* EXERCISE INSTRUCTIONS
Extract from the entries below, exactly as given, only the lines from the line containing "[SPIGEN] (940, 2020)" to the line containing "[USAMS] (603, 2020)", both lines included.
*** INFORMATION SHOWN ***
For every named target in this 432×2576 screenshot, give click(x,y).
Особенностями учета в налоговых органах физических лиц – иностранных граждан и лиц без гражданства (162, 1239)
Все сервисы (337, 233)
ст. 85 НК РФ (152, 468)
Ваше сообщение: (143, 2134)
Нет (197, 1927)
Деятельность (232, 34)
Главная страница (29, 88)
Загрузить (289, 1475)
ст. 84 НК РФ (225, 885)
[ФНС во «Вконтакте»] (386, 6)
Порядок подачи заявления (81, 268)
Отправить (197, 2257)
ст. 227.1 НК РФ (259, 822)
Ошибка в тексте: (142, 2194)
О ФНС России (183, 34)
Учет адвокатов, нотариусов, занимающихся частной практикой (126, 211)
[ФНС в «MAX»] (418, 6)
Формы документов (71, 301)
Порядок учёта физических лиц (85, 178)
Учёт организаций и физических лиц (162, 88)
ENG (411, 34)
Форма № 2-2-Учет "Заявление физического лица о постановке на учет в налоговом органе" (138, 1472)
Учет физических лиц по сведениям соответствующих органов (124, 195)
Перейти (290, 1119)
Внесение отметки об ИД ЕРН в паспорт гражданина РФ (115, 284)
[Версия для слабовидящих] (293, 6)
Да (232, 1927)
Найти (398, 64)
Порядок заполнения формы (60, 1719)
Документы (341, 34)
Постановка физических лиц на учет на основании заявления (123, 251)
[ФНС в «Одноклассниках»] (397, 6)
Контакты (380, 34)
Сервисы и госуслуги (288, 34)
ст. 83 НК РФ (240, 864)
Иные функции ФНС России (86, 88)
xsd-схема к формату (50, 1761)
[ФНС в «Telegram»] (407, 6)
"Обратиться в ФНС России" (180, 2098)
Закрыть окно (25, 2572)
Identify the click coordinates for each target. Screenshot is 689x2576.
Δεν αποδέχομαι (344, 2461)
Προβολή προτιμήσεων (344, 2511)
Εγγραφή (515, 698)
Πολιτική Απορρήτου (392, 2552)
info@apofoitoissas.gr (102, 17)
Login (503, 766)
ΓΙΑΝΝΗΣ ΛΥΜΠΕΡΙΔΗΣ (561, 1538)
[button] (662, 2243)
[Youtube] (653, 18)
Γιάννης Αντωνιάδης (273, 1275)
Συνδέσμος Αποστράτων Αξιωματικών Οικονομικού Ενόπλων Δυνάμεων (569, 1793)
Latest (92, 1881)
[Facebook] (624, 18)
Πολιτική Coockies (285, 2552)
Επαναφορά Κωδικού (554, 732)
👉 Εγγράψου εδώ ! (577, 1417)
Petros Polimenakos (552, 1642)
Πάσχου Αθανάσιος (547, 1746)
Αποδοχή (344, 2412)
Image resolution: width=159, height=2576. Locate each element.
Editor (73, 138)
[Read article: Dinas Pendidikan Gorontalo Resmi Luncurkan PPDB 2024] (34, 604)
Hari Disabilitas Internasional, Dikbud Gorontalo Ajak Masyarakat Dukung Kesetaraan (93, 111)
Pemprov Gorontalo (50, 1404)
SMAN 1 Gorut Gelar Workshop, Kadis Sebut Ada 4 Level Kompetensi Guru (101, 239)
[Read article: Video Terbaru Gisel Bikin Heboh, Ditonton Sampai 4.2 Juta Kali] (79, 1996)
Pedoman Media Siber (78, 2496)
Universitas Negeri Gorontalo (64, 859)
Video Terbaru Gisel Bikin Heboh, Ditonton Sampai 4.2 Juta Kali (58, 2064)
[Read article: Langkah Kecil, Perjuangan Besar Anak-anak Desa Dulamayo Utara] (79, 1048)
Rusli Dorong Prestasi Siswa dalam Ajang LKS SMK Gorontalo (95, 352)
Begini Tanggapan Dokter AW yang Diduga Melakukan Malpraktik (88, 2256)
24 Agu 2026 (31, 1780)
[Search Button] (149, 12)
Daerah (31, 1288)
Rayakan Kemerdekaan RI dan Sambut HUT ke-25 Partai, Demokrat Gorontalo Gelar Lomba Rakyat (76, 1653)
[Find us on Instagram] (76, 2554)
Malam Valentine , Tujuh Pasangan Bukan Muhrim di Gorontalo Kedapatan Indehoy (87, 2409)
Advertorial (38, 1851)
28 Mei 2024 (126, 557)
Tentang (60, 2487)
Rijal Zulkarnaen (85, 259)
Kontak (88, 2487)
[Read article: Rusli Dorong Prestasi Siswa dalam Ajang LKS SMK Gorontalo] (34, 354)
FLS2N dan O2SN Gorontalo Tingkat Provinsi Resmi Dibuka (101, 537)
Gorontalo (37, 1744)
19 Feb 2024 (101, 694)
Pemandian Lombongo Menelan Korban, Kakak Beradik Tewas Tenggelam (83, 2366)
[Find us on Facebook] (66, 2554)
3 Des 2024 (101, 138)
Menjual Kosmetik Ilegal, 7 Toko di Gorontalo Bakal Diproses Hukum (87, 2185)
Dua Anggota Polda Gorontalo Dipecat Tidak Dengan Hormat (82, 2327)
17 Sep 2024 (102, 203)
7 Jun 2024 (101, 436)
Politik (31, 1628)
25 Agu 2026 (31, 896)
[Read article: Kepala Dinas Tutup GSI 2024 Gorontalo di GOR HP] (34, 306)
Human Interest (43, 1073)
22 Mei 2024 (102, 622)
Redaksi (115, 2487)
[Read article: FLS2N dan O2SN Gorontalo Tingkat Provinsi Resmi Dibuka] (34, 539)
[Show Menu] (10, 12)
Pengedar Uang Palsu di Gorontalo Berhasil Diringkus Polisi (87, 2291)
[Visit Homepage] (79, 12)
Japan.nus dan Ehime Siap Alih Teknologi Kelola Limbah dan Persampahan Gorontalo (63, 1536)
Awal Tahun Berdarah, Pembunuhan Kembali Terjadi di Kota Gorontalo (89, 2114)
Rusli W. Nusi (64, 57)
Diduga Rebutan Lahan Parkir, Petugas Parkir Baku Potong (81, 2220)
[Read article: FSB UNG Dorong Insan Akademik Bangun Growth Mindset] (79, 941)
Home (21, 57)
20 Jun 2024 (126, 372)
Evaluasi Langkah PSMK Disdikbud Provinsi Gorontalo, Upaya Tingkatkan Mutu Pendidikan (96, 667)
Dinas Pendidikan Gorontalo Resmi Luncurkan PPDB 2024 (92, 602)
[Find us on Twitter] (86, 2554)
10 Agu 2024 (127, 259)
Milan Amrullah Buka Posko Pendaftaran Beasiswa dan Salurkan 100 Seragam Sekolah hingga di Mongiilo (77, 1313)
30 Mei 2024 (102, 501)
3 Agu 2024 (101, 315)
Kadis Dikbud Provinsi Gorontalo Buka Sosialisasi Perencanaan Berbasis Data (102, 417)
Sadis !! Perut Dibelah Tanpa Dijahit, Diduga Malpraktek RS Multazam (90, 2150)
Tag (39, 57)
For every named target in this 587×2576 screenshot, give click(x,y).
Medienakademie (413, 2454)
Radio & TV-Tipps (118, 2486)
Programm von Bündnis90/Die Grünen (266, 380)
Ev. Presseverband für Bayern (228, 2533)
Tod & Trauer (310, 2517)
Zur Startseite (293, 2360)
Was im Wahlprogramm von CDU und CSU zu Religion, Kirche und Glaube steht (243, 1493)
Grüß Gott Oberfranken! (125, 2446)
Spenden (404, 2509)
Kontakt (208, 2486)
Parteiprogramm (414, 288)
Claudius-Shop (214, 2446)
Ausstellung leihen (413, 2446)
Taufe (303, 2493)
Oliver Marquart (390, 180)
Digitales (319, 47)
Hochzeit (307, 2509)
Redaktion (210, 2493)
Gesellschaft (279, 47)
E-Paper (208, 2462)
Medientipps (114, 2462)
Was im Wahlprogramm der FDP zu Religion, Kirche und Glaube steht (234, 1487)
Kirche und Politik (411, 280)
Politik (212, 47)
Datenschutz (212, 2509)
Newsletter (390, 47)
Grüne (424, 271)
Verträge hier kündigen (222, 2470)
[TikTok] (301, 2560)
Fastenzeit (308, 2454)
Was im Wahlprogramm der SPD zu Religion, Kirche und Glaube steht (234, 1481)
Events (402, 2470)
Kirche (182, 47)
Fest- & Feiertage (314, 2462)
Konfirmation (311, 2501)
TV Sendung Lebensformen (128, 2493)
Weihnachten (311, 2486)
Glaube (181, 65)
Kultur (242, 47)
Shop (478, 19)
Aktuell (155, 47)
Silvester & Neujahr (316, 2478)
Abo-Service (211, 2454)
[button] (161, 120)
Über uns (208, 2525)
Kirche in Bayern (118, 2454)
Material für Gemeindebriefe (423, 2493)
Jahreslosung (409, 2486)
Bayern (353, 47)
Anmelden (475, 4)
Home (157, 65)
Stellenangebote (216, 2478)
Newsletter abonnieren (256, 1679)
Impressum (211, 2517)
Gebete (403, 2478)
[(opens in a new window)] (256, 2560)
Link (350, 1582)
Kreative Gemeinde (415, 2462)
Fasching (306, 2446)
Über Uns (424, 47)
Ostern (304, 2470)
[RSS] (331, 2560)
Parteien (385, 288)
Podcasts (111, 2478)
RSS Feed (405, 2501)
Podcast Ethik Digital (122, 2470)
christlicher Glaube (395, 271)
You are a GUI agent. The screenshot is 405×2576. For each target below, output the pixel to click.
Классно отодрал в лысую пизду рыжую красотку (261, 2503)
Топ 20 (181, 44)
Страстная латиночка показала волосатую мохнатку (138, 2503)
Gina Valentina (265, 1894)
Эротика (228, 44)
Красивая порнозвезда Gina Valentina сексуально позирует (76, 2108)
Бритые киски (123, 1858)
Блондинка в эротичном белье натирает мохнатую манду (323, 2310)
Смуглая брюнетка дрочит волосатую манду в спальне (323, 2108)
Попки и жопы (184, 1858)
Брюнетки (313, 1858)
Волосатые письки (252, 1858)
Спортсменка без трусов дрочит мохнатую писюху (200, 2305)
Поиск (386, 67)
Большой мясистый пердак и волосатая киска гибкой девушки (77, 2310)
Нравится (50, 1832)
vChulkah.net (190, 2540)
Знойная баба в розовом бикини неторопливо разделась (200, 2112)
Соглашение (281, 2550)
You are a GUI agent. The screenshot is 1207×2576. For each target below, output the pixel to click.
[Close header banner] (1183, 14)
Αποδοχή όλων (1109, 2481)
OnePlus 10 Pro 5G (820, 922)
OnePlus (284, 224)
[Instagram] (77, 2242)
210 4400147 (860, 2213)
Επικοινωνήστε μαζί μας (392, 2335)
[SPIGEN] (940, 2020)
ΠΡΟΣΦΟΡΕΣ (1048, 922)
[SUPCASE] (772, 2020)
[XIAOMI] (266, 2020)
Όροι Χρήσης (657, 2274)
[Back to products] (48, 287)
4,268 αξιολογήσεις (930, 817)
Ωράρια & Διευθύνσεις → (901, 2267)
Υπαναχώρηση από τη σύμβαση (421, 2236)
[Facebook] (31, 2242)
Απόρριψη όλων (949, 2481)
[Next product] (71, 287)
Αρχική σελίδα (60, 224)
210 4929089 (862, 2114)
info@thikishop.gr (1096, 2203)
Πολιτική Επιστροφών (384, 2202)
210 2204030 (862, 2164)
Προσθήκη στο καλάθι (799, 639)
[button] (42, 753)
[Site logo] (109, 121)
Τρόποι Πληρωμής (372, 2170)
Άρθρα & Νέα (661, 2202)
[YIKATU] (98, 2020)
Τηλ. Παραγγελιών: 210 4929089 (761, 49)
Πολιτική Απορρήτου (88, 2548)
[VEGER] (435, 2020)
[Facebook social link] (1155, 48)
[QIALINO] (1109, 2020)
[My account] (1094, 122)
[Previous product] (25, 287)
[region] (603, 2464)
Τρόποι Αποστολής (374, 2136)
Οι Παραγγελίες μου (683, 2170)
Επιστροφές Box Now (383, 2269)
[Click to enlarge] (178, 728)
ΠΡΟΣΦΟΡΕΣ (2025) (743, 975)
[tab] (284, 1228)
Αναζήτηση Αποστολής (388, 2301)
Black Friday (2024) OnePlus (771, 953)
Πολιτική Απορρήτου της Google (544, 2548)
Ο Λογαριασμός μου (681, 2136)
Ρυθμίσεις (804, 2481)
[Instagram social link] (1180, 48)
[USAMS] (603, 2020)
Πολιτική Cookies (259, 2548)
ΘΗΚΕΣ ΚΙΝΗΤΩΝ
***
* RESPONSE TO THE TASK
[SPIGEN] (940, 2020)
ΠΡΟΣΦΟΡΕΣ (1048, 922)
[SUPCASE] (772, 2020)
[XIAOMI] (266, 2020)
Όροι Χρήσης (657, 2274)
[Back to products] (48, 287)
4,268 αξιολογήσεις (930, 817)
Ωράρια & Διευθύνσεις → (901, 2267)
Υπαναχώρηση από τη σύμβαση (421, 2236)
[Facebook] (31, 2242)
Απόρριψη όλων (949, 2481)
[Next product] (71, 287)
Αρχική σελίδα (60, 224)
210 4929089 (862, 2114)
info@thikishop.gr (1096, 2203)
Πολιτική Επιστροφών (384, 2202)
210 2204030 (862, 2164)
Προσθήκη στο καλάθι (799, 639)
[button] (42, 753)
[Site logo] (109, 121)
Τρόποι Πληρωμής (372, 2170)
Άρθρα & Νέα (661, 2202)
[YIKATU] (98, 2020)
Τηλ. Παραγγελιών: 210 4929089 (761, 49)
Πολιτική Απορρήτου (88, 2548)
[VEGER] (435, 2020)
[Facebook social link] (1155, 48)
[QIALINO] (1109, 2020)
[My account] (1094, 122)
[Previous product] (25, 287)
[region] (603, 2464)
Τρόποι Αποστολής (374, 2136)
Οι Παραγγελίες μου (683, 2170)
Επιστροφές Box Now (383, 2269)
[Click to enlarge] (178, 728)
ΠΡΟΣΦΟΡΕΣ (2025) (743, 975)
[tab] (284, 1228)
Αναζήτηση Αποστολής (388, 2301)
Black Friday (2024) OnePlus (771, 953)
Πολιτική Απορρήτου της Google (544, 2548)
Ο Λογαριασμός μου (681, 2136)
Ρυθμίσεις (804, 2481)
[Instagram social link] (1180, 48)
[USAMS] (603, 2020)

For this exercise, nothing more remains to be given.